Definition of portable C

Question

I have been having a huge and heated argument with someone on a slack group - the debate is this :

My argument

• Portable code is that which compiles with various compilers and runs exactly the same on various architectures without modification.
• If your code depends on the sizeof(T) of an integral type, in order to keep it portable you should use the types in stdint.h like uint8_t or uint32_t
• Most non-trivial C programs involve some level of bitwise manipulation, so everyone should know about stdint.h

His argument

• The C standard says "Use standard types for maximum portability"
• uint32_t etc. are not guaranteed to be present on all architectures, so don't use any of them
• stdint.h is C99 so one should avoid it, since embedded systems may only support only C89

My counter is that unless you know the sizes of your types, your code can be fundamentally broken, and even if you do not use stdint.h there is always some header file that has typedefs to explicitly sized types (for example Windows.h declares UINT8, UINT32, DWORD and so on)

The only reply I get is that if you use uint32_t and so on it is not portable according to the C standard. If runtime behaviour changes due to type sizes, that doesn't mean the code is not portable.

Ordinarily I would let this go, but this is in a forum where a lot of budding C and C++ programmers come for guidance, many of whom I know personally. Also this guy claims to be a professional trainer of C programmers, so that worries me all the more.

In what other way can I convince this guy that if you use the basic types like int or short, your code will not be portable?

It boils down to the definition of "portable" - does it merely compile on various compilers, or does it also have to run the same way on every platform it compiles on.

I would have thought runtime portability is what matters - what are your comments?

Answer 1

"Way back when", I had to write highly portable code that needed exact type sizes for a small-device database that ran on anything from 8 bit to 64 bit platforms. We had a coding standard that mandated exact sizes for all variables; this approach made it easier to pass MISRA (among other goodnesses).

To make this work, I wrote and maintained my own "stdint.h" for c89 builds, with the appropriate #ifdef's to use the standard one or "mine".
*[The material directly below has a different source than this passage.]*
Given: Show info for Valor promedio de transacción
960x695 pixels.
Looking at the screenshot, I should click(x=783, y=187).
As for whether using your own stdint.h is "portable", as long as you have appropriate ifdefs, it's about as portable as it can be. Without stdint.h, there are no platform-independent sized types in C, so you "gotta do something". You're right that int, short, etc do NOT have standard sizes in C, and using them is not portable if you're relying on them to be specific sizes.

Answer 2

I think you both might be trying to prove a moot point; "portable" is a common misnomer, often times you don't even need to leave a specific platform to have "portability" break (look at any major upgrade for any major OS).
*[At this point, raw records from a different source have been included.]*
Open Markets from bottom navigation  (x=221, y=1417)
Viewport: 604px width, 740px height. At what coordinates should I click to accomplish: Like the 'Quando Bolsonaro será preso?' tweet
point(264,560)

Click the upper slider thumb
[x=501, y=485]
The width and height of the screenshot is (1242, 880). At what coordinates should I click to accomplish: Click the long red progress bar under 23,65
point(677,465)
Your arguments are based solely on bits. If this is the case, "portability" can break when going between architectures that have different bit widths (look at CHAR_BIT).

Additionally, a lot of the standard (and many languages for that matter) have a clause for a lot of the semantics that state something is implementation defined, which automatically means it's not "portable" (as you can't be guaranteed it will be available).

I think if you want to get really technical, you should break down the meaning of the word "portable": to port something is to move from one platform to another.

If the code is port-able, then I can port the code from one platform to another without incident (i.e. the code will run as expected). But that doesn't mean I have to change the compiler. Changing the compiler automatically assumes I can no longer guarantee that my code will "port" without incident.

If I am trying to guarantee that my code works as expected across compilers, then I'm not testing portability between systems but compliance between compilers with the specific C standard that I'm coding to (i.e. C89/C99/ISO/ANSI/Embedded C, etc.).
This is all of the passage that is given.